The task
The entries below should be transcribed exactly, every one of them.

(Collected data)
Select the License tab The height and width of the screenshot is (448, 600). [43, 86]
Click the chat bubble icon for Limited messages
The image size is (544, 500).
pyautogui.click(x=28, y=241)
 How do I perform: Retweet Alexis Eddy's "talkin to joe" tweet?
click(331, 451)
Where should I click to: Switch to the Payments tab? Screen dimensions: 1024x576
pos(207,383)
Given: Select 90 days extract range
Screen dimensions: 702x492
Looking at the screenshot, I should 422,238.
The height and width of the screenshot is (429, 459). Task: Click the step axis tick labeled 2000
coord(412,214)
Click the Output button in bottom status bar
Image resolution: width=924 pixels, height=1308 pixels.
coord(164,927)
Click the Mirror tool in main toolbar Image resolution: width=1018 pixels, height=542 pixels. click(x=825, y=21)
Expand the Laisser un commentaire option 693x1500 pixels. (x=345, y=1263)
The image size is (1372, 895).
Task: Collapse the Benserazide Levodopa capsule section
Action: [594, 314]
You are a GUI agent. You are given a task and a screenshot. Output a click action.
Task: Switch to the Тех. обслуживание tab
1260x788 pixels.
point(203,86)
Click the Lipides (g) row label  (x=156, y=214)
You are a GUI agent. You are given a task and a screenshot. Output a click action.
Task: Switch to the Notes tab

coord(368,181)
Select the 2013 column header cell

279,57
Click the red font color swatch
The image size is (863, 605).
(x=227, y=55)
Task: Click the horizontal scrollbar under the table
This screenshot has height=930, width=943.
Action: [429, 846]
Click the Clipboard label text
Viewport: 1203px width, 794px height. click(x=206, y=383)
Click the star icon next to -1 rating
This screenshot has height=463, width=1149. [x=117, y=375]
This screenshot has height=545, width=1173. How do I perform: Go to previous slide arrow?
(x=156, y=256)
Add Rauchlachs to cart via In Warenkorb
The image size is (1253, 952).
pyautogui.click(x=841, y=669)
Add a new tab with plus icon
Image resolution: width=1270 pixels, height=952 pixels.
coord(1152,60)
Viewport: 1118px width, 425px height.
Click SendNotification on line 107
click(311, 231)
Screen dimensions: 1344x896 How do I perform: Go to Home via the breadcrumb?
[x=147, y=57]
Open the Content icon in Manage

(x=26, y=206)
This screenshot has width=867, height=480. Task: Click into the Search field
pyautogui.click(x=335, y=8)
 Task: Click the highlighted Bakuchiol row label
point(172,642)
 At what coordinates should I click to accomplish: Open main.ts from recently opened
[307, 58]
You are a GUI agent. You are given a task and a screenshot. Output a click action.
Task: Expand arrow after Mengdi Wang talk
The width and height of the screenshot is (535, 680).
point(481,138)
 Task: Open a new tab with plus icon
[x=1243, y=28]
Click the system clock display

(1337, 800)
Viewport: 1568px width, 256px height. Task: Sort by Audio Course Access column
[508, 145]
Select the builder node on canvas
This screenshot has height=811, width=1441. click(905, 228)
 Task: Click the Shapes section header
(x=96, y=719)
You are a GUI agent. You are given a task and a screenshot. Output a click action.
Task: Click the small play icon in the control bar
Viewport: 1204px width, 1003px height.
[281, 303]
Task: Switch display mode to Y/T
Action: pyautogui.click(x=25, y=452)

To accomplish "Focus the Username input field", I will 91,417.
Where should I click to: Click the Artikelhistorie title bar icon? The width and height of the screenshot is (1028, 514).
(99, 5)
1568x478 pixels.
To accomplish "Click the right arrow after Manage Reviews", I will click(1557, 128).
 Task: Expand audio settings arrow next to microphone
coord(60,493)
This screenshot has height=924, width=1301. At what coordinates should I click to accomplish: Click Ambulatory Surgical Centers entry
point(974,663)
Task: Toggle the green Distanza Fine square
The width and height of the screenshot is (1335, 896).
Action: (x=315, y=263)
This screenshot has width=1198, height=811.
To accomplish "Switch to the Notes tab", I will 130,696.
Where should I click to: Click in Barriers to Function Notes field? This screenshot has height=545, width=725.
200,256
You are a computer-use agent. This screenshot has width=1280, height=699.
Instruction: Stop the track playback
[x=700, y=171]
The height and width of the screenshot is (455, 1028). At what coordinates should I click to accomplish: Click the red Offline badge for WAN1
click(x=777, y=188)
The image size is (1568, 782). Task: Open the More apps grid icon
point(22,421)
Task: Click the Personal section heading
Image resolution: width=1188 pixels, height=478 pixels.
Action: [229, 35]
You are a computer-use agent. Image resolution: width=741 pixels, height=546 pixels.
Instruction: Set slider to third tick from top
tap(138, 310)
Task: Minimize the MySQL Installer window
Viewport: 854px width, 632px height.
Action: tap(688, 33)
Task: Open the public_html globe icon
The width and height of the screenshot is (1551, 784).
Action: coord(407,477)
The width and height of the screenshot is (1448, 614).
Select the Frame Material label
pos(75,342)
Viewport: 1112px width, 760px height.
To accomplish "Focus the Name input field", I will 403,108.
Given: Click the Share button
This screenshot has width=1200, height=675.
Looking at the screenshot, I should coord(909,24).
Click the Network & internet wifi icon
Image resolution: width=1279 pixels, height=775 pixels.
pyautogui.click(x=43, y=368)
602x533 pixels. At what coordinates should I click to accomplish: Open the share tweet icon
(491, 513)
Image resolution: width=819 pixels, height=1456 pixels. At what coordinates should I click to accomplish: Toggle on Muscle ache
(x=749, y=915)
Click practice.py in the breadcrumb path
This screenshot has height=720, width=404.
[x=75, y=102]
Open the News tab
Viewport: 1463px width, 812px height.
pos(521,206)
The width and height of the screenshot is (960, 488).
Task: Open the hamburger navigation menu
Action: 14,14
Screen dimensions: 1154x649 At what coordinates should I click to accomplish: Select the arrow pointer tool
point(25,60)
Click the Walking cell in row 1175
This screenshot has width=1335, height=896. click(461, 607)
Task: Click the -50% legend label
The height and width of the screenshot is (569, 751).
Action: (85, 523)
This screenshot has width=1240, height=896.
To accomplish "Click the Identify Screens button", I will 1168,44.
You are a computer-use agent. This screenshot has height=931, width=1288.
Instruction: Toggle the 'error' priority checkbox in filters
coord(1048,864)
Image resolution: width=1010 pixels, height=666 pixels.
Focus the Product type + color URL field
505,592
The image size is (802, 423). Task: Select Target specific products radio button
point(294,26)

Result for this exercise
Select the License tab The height and width of the screenshot is (448, 600). [43, 86]
Click the chat bubble icon for Limited messages
The image size is (544, 500).
pyautogui.click(x=28, y=241)
 How do I perform: Retweet Alexis Eddy's "talkin to joe" tweet?
click(331, 451)
Where should I click to: Switch to the Payments tab? Screen dimensions: 1024x576
pos(207,383)
Given: Select 90 days extract range
Screen dimensions: 702x492
Looking at the screenshot, I should 422,238.
The height and width of the screenshot is (429, 459). Task: Click the step axis tick labeled 2000
coord(412,214)
Click the Output button in bottom status bar
Image resolution: width=924 pixels, height=1308 pixels.
coord(164,927)
Click the Mirror tool in main toolbar Image resolution: width=1018 pixels, height=542 pixels. click(x=825, y=21)
Expand the Laisser un commentaire option 693x1500 pixels. (x=345, y=1263)
The image size is (1372, 895).
Task: Collapse the Benserazide Levodopa capsule section
Action: [594, 314]
You are a GUI agent. You are given a task and a screenshot. Output a click action.
Task: Switch to the Тех. обслуживание tab
1260x788 pixels.
point(203,86)
Click the Lipides (g) row label  (x=156, y=214)
You are a GUI agent. You are given a task and a screenshot. Output a click action.
Task: Switch to the Notes tab

coord(368,181)
Select the 2013 column header cell

279,57
Click the red font color swatch
The image size is (863, 605).
(x=227, y=55)
Task: Click the horizontal scrollbar under the table
This screenshot has height=930, width=943.
Action: [429, 846]
Click the Clipboard label text
Viewport: 1203px width, 794px height. click(x=206, y=383)
Click the star icon next to -1 rating
This screenshot has height=463, width=1149. [x=117, y=375]
This screenshot has height=545, width=1173. How do I perform: Go to previous slide arrow?
(x=156, y=256)
Add Rauchlachs to cart via In Warenkorb
The image size is (1253, 952).
pyautogui.click(x=841, y=669)
Add a new tab with plus icon
Image resolution: width=1270 pixels, height=952 pixels.
coord(1152,60)
Viewport: 1118px width, 425px height.
Click SendNotification on line 107
click(311, 231)
Screen dimensions: 1344x896 How do I perform: Go to Home via the breadcrumb?
[x=147, y=57]
Open the Content icon in Manage

(x=26, y=206)
This screenshot has width=867, height=480. Task: Click into the Search field
pyautogui.click(x=335, y=8)
 Task: Click the highlighted Bakuchiol row label
point(172,642)
 At what coordinates should I click to accomplish: Open main.ts from recently opened
[307, 58]
You are a GUI agent. You are given a task and a screenshot. Output a click action.
Task: Expand arrow after Mengdi Wang talk
The width and height of the screenshot is (535, 680).
point(481,138)
 Task: Open a new tab with plus icon
[x=1243, y=28]
Click the system clock display

(1337, 800)
Viewport: 1568px width, 256px height. Task: Sort by Audio Course Access column
[508, 145]
Select the builder node on canvas
This screenshot has height=811, width=1441. click(905, 228)
 Task: Click the Shapes section header
(x=96, y=719)
You are a GUI agent. You are given a task and a screenshot. Output a click action.
Task: Click the small play icon in the control bar
Viewport: 1204px width, 1003px height.
[281, 303]
Task: Switch display mode to Y/T
Action: pyautogui.click(x=25, y=452)

To accomplish "Focus the Username input field", I will 91,417.
Where should I click to: Click the Artikelhistorie title bar icon? The width and height of the screenshot is (1028, 514).
(99, 5)
1568x478 pixels.
To accomplish "Click the right arrow after Manage Reviews", I will click(1557, 128).
 Task: Expand audio settings arrow next to microphone
coord(60,493)
This screenshot has height=924, width=1301. At what coordinates should I click to accomplish: Click Ambulatory Surgical Centers entry
point(974,663)
Task: Toggle the green Distanza Fine square
The width and height of the screenshot is (1335, 896).
Action: (x=315, y=263)
This screenshot has width=1198, height=811.
To accomplish "Switch to the Notes tab", I will 130,696.
Where should I click to: Click in Barriers to Function Notes field? This screenshot has height=545, width=725.
200,256
You are a computer-use agent. This screenshot has width=1280, height=699.
Instruction: Stop the track playback
[x=700, y=171]
The height and width of the screenshot is (455, 1028). At what coordinates should I click to accomplish: Click the red Offline badge for WAN1
click(x=777, y=188)
The image size is (1568, 782). Task: Open the More apps grid icon
point(22,421)
Task: Click the Personal section heading
Image resolution: width=1188 pixels, height=478 pixels.
Action: [229, 35]
You are a computer-use agent. Image resolution: width=741 pixels, height=546 pixels.
Instruction: Set slider to third tick from top
tap(138, 310)
Task: Minimize the MySQL Installer window
Viewport: 854px width, 632px height.
Action: tap(688, 33)
Task: Open the public_html globe icon
The width and height of the screenshot is (1551, 784).
Action: coord(407,477)
The width and height of the screenshot is (1448, 614).
Select the Frame Material label
pos(75,342)
Viewport: 1112px width, 760px height.
To accomplish "Focus the Name input field", I will 403,108.
Given: Click the Share button
This screenshot has width=1200, height=675.
Looking at the screenshot, I should coord(909,24).
Click the Network & internet wifi icon
Image resolution: width=1279 pixels, height=775 pixels.
pyautogui.click(x=43, y=368)
602x533 pixels. At what coordinates should I click to accomplish: Open the share tweet icon
(491, 513)
Image resolution: width=819 pixels, height=1456 pixels. At what coordinates should I click to accomplish: Toggle on Muscle ache
(x=749, y=915)
Click practice.py in the breadcrumb path
This screenshot has height=720, width=404.
[x=75, y=102]
Open the News tab
Viewport: 1463px width, 812px height.
pos(521,206)
The width and height of the screenshot is (960, 488).
Task: Open the hamburger navigation menu
Action: 14,14
Screen dimensions: 1154x649 At what coordinates should I click to accomplish: Select the arrow pointer tool
point(25,60)
Click the Walking cell in row 1175
This screenshot has width=1335, height=896. click(461, 607)
Task: Click the -50% legend label
The height and width of the screenshot is (569, 751).
Action: (85, 523)
This screenshot has width=1240, height=896.
To accomplish "Click the Identify Screens button", I will 1168,44.
You are a computer-use agent. This screenshot has height=931, width=1288.
Instruction: Toggle the 'error' priority checkbox in filters
coord(1048,864)
Image resolution: width=1010 pixels, height=666 pixels.
Focus the Product type + color URL field
505,592
The image size is (802, 423). Task: Select Target specific products radio button
point(294,26)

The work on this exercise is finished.